[Dataset items]

•••••

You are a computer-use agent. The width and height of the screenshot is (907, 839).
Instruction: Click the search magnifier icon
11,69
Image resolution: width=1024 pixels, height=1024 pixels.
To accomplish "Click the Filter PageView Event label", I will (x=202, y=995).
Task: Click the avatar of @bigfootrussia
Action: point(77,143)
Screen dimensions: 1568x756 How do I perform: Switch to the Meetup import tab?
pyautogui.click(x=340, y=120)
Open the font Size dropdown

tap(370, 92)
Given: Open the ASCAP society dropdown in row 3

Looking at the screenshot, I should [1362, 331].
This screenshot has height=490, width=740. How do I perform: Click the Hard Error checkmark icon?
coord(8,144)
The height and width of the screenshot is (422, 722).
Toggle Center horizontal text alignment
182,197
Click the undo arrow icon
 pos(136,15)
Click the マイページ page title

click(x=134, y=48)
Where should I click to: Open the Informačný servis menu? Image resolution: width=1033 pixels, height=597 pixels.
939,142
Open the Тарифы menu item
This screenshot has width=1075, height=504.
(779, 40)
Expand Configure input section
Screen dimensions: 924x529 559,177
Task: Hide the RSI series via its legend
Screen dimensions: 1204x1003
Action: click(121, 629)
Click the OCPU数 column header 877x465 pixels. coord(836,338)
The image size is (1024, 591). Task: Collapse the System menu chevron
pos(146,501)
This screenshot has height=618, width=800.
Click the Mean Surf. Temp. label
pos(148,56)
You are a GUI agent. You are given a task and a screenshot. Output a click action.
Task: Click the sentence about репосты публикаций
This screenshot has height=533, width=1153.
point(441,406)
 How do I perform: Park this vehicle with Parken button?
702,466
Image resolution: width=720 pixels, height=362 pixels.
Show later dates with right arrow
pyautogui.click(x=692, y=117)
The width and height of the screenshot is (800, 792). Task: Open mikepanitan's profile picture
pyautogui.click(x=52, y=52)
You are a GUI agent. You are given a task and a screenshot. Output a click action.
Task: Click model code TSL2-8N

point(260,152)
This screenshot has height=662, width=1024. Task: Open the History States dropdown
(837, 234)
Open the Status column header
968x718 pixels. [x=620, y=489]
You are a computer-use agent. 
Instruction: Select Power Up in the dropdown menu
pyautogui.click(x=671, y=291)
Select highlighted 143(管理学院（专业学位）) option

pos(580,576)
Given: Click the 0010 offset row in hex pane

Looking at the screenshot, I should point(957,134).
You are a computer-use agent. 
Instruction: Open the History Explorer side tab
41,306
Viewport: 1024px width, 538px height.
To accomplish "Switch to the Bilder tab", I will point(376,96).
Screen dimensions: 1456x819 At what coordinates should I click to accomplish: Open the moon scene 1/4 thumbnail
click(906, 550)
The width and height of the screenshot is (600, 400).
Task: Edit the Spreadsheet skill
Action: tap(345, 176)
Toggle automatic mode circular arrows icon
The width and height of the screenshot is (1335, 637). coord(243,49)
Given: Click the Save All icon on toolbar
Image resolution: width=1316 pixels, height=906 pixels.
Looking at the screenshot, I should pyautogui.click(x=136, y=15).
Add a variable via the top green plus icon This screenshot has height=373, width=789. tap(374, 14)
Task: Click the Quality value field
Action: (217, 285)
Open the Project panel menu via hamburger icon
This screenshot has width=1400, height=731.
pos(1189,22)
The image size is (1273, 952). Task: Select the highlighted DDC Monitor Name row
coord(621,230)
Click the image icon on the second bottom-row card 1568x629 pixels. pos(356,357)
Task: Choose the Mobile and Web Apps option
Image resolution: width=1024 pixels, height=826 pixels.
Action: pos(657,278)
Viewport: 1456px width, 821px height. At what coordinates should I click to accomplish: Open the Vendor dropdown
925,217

•••••

All of the entries must be printed again exactly as given.

You are a computer-use agent. The width and height of the screenshot is (907, 839).
Instruction: Click the search magnifier icon
11,69
Image resolution: width=1024 pixels, height=1024 pixels.
To accomplish "Click the Filter PageView Event label", I will (x=202, y=995).
Task: Click the avatar of @bigfootrussia
Action: point(77,143)
Screen dimensions: 1568x756 How do I perform: Switch to the Meetup import tab?
pyautogui.click(x=340, y=120)
Open the font Size dropdown

tap(370, 92)
Given: Open the ASCAP society dropdown in row 3

Looking at the screenshot, I should [1362, 331].
This screenshot has height=490, width=740. How do I perform: Click the Hard Error checkmark icon?
coord(8,144)
The height and width of the screenshot is (422, 722).
Toggle Center horizontal text alignment
182,197
Click the undo arrow icon
 pos(136,15)
Click the マイページ page title

click(x=134, y=48)
Where should I click to: Open the Informačný servis menu? Image resolution: width=1033 pixels, height=597 pixels.
939,142
Open the Тарифы menu item
This screenshot has width=1075, height=504.
(779, 40)
Expand Configure input section
Screen dimensions: 924x529 559,177
Task: Hide the RSI series via its legend
Screen dimensions: 1204x1003
Action: click(121, 629)
Click the OCPU数 column header 877x465 pixels. coord(836,338)
The image size is (1024, 591). Task: Collapse the System menu chevron
pos(146,501)
This screenshot has height=618, width=800.
Click the Mean Surf. Temp. label
pos(148,56)
You are a GUI agent. You are given a task and a screenshot. Output a click action.
Task: Click the sentence about репосты публикаций
This screenshot has height=533, width=1153.
point(441,406)
 How do I perform: Park this vehicle with Parken button?
702,466
Image resolution: width=720 pixels, height=362 pixels.
Show later dates with right arrow
pyautogui.click(x=692, y=117)
The width and height of the screenshot is (800, 792). Task: Open mikepanitan's profile picture
pyautogui.click(x=52, y=52)
You are a GUI agent. You are given a task and a screenshot. Output a click action.
Task: Click model code TSL2-8N

point(260,152)
This screenshot has height=662, width=1024. Task: Open the History States dropdown
(837, 234)
Open the Status column header
968x718 pixels. [x=620, y=489]
You are a computer-use agent. 
Instruction: Select Power Up in the dropdown menu
pyautogui.click(x=671, y=291)
Select highlighted 143(管理学院（专业学位）) option

pos(580,576)
Given: Click the 0010 offset row in hex pane

Looking at the screenshot, I should point(957,134).
You are a computer-use agent. 
Instruction: Open the History Explorer side tab
41,306
Viewport: 1024px width, 538px height.
To accomplish "Switch to the Bilder tab", I will point(376,96).
Screen dimensions: 1456x819 At what coordinates should I click to accomplish: Open the moon scene 1/4 thumbnail
click(906, 550)
The width and height of the screenshot is (600, 400).
Task: Edit the Spreadsheet skill
Action: tap(345, 176)
Toggle automatic mode circular arrows icon
The width and height of the screenshot is (1335, 637). coord(243,49)
Given: Click the Save All icon on toolbar
Image resolution: width=1316 pixels, height=906 pixels.
Looking at the screenshot, I should pyautogui.click(x=136, y=15).
Add a variable via the top green plus icon This screenshot has height=373, width=789. tap(374, 14)
Task: Click the Quality value field
Action: (217, 285)
Open the Project panel menu via hamburger icon
This screenshot has width=1400, height=731.
pos(1189,22)
The image size is (1273, 952). Task: Select the highlighted DDC Monitor Name row
coord(621,230)
Click the image icon on the second bottom-row card 1568x629 pixels. pos(356,357)
Task: Choose the Mobile and Web Apps option
Image resolution: width=1024 pixels, height=826 pixels.
Action: pos(657,278)
Viewport: 1456px width, 821px height. At what coordinates should I click to accomplish: Open the Vendor dropdown
925,217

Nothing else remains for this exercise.